57 yıldır kalemi elinden düşürmeyen, okuyan, okutan, her mezuniyetinde aynı telaşı yaşayan Sevim Tekin, zorlu eğitim yaşamını anlattı. 64 yaşında üçüncü üniversitesini tamamlayan Tekin, bugüne kadar mezun ettiği öğrencilerle aynı sırada okumaktan gurur duyduğunu, eğitimin bir gelişim aracı olduğunu vurguladı. Gençlere nasihatte de bulunan Tekin, "Ben okula giderken hiç beyaz sayfalı bir defterim olmadı. Babam kullandığımız defterleri siler, temizler ve biz yeniden kullanırdık. Gençliğimiz elindeki beyaz sayfaların kıymetini bilmeli, okumalı, okutmalı ve bilgiyi paylaşmalı." dedi.
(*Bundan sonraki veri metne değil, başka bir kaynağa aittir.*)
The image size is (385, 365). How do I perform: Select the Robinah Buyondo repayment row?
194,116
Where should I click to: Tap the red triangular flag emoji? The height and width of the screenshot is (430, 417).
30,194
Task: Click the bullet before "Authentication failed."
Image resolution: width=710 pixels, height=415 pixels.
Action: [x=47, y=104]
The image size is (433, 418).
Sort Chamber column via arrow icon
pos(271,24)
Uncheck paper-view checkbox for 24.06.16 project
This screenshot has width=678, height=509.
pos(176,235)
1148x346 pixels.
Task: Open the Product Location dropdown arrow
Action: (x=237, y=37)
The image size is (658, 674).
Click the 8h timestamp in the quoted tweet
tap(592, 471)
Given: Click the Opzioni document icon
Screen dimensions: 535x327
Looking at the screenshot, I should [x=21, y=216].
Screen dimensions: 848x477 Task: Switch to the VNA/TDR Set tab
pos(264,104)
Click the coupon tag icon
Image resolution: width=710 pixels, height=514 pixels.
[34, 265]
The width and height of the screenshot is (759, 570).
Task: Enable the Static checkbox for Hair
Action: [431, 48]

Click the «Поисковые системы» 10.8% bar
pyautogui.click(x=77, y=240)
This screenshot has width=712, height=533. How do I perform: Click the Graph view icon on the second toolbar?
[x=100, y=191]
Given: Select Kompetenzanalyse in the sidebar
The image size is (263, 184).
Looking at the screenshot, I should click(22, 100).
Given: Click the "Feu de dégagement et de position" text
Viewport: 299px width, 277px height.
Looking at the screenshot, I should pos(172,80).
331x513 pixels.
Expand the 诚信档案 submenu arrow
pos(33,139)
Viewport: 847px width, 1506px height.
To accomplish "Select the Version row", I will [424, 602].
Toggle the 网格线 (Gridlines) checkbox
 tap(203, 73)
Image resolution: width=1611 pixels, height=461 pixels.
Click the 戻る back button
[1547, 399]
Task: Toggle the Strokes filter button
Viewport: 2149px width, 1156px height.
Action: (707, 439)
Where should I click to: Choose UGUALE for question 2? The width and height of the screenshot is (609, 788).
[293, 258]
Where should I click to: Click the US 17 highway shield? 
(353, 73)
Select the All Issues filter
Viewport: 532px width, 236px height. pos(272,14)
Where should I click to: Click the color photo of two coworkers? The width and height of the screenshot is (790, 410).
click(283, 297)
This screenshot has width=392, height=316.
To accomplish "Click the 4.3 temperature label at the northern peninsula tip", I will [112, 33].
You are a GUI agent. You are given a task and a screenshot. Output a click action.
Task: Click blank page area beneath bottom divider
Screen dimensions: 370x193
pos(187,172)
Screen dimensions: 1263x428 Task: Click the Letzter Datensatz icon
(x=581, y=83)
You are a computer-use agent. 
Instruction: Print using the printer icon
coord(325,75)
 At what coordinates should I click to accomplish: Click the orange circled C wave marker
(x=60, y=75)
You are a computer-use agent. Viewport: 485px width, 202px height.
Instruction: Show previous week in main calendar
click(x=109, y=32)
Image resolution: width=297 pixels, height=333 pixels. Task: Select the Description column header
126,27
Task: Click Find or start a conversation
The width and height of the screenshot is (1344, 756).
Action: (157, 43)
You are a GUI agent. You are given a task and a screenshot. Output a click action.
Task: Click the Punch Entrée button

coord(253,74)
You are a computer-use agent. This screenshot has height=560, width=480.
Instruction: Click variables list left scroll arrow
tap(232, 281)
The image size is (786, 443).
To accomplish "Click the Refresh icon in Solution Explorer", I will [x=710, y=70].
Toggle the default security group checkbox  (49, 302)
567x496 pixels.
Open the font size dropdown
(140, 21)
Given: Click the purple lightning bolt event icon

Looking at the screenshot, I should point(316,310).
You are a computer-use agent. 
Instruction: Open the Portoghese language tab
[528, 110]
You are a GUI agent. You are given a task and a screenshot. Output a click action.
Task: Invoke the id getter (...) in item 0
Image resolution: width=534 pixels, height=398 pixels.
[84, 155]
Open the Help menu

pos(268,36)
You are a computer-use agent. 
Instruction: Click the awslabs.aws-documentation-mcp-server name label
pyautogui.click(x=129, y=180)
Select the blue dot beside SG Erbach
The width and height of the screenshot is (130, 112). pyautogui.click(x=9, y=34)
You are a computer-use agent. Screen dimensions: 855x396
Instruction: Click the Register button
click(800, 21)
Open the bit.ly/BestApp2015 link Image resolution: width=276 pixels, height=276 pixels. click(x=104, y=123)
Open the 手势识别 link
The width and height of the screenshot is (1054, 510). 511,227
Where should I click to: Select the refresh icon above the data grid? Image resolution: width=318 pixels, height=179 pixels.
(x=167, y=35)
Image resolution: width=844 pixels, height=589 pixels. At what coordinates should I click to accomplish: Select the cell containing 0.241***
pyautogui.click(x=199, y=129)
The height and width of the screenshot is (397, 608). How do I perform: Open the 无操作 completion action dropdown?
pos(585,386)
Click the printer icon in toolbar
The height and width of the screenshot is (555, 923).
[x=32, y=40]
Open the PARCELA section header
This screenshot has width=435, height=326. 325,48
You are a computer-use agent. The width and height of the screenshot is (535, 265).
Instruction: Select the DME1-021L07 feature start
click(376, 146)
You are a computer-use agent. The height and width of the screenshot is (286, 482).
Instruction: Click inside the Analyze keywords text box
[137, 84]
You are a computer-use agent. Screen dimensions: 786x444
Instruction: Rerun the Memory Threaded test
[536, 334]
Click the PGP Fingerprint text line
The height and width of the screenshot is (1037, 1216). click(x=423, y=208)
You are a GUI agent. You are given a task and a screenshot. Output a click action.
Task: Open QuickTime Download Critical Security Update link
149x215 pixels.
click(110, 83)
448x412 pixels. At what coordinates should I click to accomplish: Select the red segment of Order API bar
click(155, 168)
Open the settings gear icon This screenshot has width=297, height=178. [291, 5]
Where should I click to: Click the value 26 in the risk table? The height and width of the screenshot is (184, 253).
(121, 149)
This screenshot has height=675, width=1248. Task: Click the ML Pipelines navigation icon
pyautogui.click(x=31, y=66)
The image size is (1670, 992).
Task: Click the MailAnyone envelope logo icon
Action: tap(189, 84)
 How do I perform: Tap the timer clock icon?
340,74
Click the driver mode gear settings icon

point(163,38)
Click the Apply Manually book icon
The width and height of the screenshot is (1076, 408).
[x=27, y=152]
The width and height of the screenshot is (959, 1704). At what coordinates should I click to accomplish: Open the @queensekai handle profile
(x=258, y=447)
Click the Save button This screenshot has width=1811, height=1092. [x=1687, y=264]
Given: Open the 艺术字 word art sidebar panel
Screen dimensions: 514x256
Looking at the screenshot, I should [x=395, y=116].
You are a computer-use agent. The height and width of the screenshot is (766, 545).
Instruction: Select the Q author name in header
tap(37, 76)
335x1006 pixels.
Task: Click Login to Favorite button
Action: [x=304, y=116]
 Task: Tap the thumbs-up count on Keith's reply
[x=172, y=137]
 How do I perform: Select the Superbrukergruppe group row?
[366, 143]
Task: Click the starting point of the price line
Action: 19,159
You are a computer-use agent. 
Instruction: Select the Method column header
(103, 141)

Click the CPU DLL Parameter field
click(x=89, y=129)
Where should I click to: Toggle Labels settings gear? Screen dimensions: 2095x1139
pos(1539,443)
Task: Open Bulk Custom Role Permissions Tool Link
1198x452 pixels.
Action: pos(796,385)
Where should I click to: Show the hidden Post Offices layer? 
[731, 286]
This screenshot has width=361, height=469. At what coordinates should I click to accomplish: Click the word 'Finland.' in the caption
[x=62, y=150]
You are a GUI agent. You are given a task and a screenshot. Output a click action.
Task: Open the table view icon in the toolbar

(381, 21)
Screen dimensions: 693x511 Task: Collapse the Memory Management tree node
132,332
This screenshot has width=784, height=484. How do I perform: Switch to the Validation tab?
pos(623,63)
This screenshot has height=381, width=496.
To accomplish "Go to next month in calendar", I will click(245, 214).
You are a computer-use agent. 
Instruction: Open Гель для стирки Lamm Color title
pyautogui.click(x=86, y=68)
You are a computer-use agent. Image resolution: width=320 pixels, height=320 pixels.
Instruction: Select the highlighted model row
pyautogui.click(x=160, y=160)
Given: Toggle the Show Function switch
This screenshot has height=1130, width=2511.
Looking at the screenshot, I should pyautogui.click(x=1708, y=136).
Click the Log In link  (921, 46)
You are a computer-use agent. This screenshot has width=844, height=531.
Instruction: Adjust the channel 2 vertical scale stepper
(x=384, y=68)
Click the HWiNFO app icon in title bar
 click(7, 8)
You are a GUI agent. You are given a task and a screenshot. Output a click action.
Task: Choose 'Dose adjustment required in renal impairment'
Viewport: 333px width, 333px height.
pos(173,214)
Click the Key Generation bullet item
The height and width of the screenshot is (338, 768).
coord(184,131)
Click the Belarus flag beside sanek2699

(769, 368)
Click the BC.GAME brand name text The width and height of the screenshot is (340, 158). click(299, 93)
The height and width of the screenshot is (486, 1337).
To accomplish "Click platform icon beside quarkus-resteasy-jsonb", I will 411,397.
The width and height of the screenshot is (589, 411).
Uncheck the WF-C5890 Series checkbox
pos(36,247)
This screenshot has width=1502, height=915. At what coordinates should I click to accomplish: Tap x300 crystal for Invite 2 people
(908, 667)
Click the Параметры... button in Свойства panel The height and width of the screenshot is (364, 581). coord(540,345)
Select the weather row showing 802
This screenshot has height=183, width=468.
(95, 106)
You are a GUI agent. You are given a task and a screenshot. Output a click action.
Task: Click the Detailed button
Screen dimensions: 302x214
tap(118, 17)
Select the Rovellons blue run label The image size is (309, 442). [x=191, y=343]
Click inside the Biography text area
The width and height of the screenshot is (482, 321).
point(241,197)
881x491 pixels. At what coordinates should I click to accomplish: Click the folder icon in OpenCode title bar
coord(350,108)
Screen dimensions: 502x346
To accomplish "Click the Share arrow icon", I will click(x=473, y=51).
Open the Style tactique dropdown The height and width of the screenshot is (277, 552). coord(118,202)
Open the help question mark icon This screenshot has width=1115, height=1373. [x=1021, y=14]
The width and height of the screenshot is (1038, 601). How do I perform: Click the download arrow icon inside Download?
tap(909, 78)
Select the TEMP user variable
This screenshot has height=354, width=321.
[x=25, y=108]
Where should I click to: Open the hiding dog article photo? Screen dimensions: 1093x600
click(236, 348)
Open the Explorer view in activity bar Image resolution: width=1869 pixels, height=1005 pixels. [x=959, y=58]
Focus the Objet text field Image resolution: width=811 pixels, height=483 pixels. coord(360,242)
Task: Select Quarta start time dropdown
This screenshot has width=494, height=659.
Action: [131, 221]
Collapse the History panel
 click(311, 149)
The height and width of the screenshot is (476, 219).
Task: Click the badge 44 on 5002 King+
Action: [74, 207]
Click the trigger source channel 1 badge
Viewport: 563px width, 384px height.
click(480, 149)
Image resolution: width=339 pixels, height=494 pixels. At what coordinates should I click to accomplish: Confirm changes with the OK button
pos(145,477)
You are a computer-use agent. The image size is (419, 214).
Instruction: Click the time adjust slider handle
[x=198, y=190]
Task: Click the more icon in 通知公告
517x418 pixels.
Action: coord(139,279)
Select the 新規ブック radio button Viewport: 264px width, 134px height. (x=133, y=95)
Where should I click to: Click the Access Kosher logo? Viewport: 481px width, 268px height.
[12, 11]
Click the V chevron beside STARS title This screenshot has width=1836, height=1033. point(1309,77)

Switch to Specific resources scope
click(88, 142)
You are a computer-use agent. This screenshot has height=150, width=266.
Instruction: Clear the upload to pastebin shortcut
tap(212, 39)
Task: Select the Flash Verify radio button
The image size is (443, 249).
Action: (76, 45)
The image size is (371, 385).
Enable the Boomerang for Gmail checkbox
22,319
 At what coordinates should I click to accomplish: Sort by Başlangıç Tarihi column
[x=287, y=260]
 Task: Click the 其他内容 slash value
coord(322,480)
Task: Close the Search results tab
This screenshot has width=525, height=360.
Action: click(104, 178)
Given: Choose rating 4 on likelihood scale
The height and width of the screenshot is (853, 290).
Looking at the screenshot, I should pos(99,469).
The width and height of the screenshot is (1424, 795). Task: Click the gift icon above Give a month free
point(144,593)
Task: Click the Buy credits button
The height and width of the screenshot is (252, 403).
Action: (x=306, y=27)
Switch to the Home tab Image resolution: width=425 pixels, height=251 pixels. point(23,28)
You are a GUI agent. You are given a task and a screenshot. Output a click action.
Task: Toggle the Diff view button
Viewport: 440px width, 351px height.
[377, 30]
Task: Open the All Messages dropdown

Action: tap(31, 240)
(FOTO GALERİ İÇİN FOTOĞRAFIN ÜZERİNİ TIKLAYINIZ)
Sultanhisar'da dar gelirli Ömer ve Zehra Akkoyun çiftinin 5 çocuğundan birisi olan Sevim Tekin, 64 yıllık yaşamına 3 üniversite sığdırdı. Okumaktan ve okutmaktan asla vazgeçmedi, örnek oldu. Sınıf öğretmenliği ile başladığı görevine resim öğretmeni olarak devam etti, uzun yıllar Sultanhisar ve Çine'de görev yaptı, 2016'da emekli oldu. Eğitim hayatı bunla da bitmedi; ADÜ Psikoljik Danışmanlık ve Rehberlik Bölümü'nden bu yıl mezun oldu. Yıllarca okuttuğu öğrencileriyle aynı sırada okudu, aynı mezuniyet coşkusunu yaşadı. 57 yıldır süren eğitim aşkını, inatla gelişim ve değişim vurgusuyla anlatan Sevim Tekin'le yaptığımız sohbetin detayları;
Sevim Tekin kimdir?
1955 Sultanhisar doğumluyum. Demirhan Köyün'de dar gelirli bir ailenin 5 çocuğundan birisiyim. Babam Ömer Akkoyun emekli işçi, annem Zehra Akkoyun ev hanımıydı. Babam 4 kardeşi güçlüklerle okuttu, bir kardeşimiz de el sanatlarıyla ilgilenmeyi tercih etti. Çocukluğum Nazilli'de geçti. İlk ve Ortaokul'u Nazilli'de, liseyi de Kütahya Yatılı Kız İlk Öğretmen Okulunda tamamladım. 1983'te Devlet Hastanesi'nde Diş Hekimi olan eşim Müfit Tekin'le tanıştım. 28 yaşında evlendim. Bir hayat kurduk, çocuklarımızla mutlu bir yuvam oldu, onun inanılmaz bir desteğini gördüm. Melis Tekin Akçın (evli - 33) ve Gizem Tekin (30) adında iki kızımız var.
ÇOCUKLUĞUMU YAŞAYAMADIM
Yaşamınızı anlatır mısınız?
Ben çocukluğumu hiç yaşayamadım. Erken yaşta aileme destek olmak amacıyla el işleri yaptım, öğretmenlerime götürdüm, satışını yapmalarını istedim. O zaman 9 yaşındaydım. Ortaokul'da bir Türkçe öğretmenim vardı. Onun desteğiyle maddi sıkıntılarımız aşmaya çalıştım. Bir gün babamı çağırdı okula ve şöyle dedi; " Ömer efendi, yamalı ceketle gezeceksin ama bu kızı okutacaksın." Okumak çok güzel, ailemin desteği hep oldu ancak imkansızlıklar vardı. Ortaokula başladığımda evimiz yandı, talihsizlikler hiç peşimizi bırakmıyor gibi hissediyordum. Biraz ailye destek olmak için yatılı okuyla geçtim. 1975'te öğrenimimi tamamladım. Bir köy okulunda 18 yaşında öğretmen oldum, 5 yıl görev aldım. 5 çocuğumu öğretmen yapmanın gururun yaşadım.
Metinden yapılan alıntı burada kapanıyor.